Aleksic’s talk already demonstrated how the term “delve” began appearing in far higher rates in ChatGPT responses than in everyday conversation, likely resulting from the labor and training material given to the model. Consequently, the term began appearing increasingly often in casual parlance. The systems, sources, and people who help train models like Claude and ChatGPT introduce linguistic patterns that are later reproduced in the responses we get. More concerningly, if the material used to refine these models displays ideological biases, the worry isn’t just whether those biases are reproduced later, but whether they have the power to influence the public in the same way that “delve” did. AI training and refinement has undeniable downstream consequences, and it’s time to start thinking about how the world of research will adapt. Even the non-generative systems we use have consequences. The large language models (LLMs) that we use are only as good as what we give to them; from API-generated embeddings to Retrieval Augmented Generation (RAG), analyzing language is almost never done in a vacuum and resists any measure of objectivity we may award to LLM’s computerized workflow.

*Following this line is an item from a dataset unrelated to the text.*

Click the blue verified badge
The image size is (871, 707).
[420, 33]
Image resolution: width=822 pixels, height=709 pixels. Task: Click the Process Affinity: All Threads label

It’s time to start chipping away at the AI monolith, and to understand that each tool is fundamentally different, beyond the marketed capabilities we associate with each model. Claude might be great at coding, and ChatGPT might excel at writing, but the more important concern should be the larger world we step into as soon as we engage these models in conversation. Like it or not, when we do so, we confront an unimaginably vast trove of digital information that may have nothing to do with our tasks at hand. These externalities have already found a way to seep into daily life and if we let that process go unchecked, we may find that the fundamental process of thinking—researching, writing, even speaking—like a human starts to disappear.